Guadalahara (as adapted)
2 ounces tequila (reposado)
1/2 ounce Fernet Branca
1/2 ounce agave syrup
2 dashes Bitter Truth Xocolatl bitters
Stir the ingredients in an ice-filled mixing glass. Strain into a chilled cocktail glass. Twist a bit of grapefruit over the drink, releasing the oils. Dispose of the spent peel.
When I first saw this recipe the first thing I thought was: Tequila and Fernet . . . in the same glass . . . no fucking way! With my nose hovering over the glass, the smell of agave and the menthol notes of the fernet wafted up to meet me. Though I could see the citrus oils on the top of the liquid, only the faintest hint of grapefruit came through. Perhaps next time—and there will be one—I will use either a bigger peel or some grapefruit bitters.

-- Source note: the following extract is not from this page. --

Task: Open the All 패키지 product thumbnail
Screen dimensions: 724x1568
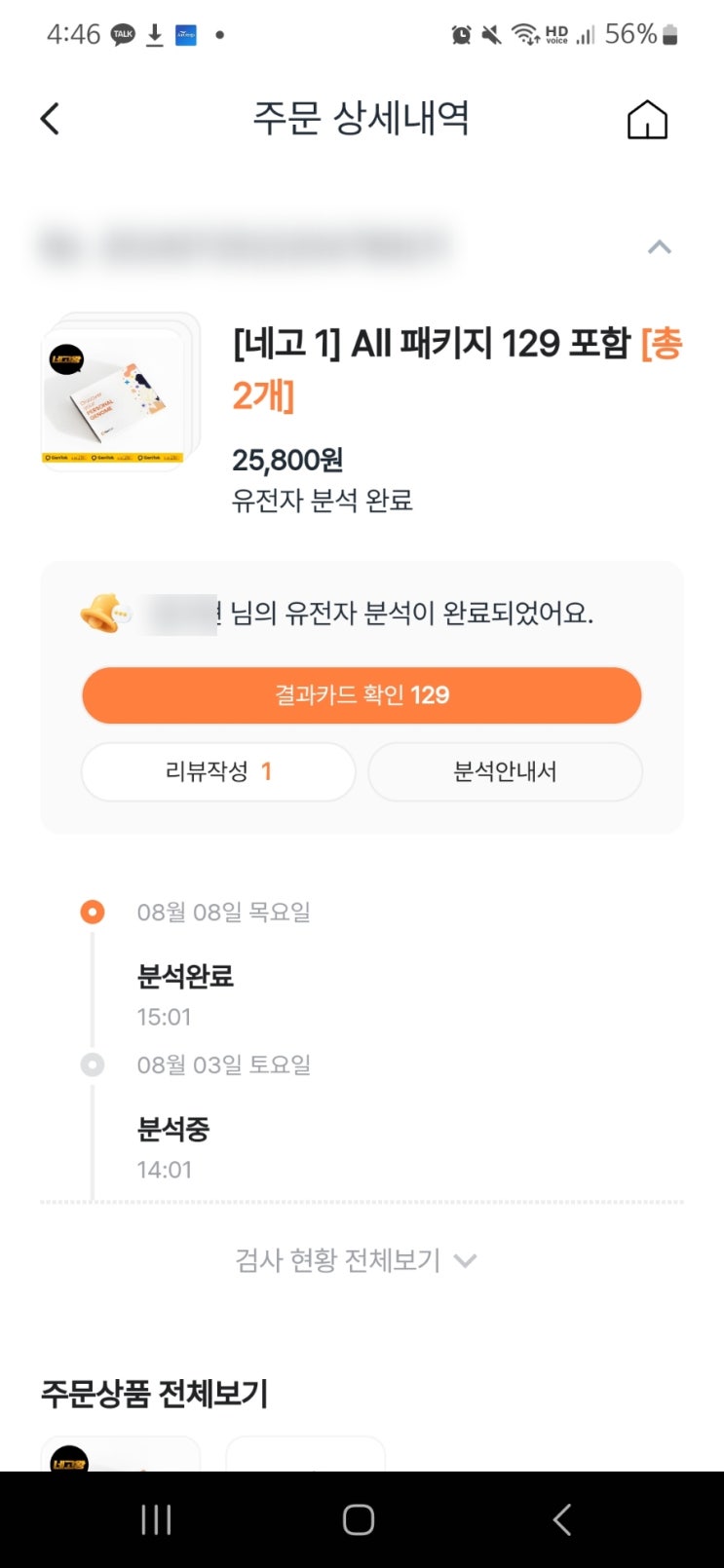Action: tap(121, 392)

The tequila came through first on the sip, followed by slightly bitter herbal notes of the fernet. The drink was nicely balanced between the two heavy hitters, and the agave syrup provided a mellow sweetness to the drink overall. The bitters were more apparent at the end of the sip, providing a spicy warmth to the other flavors. As the drink warmed up and my mouth became more accustomed to the fernet, the drink took on a rich honey-like cactus flavor.
This crazy combination is the brainchild of Misty Kalkofen, bartender extraordinaire, of the legendary bar Drink in the Fort Point area of Boston. On our recent trip back East, we were fortunate enough to visit Drink and we had an amazing time. And just to note, they do live up to the hype.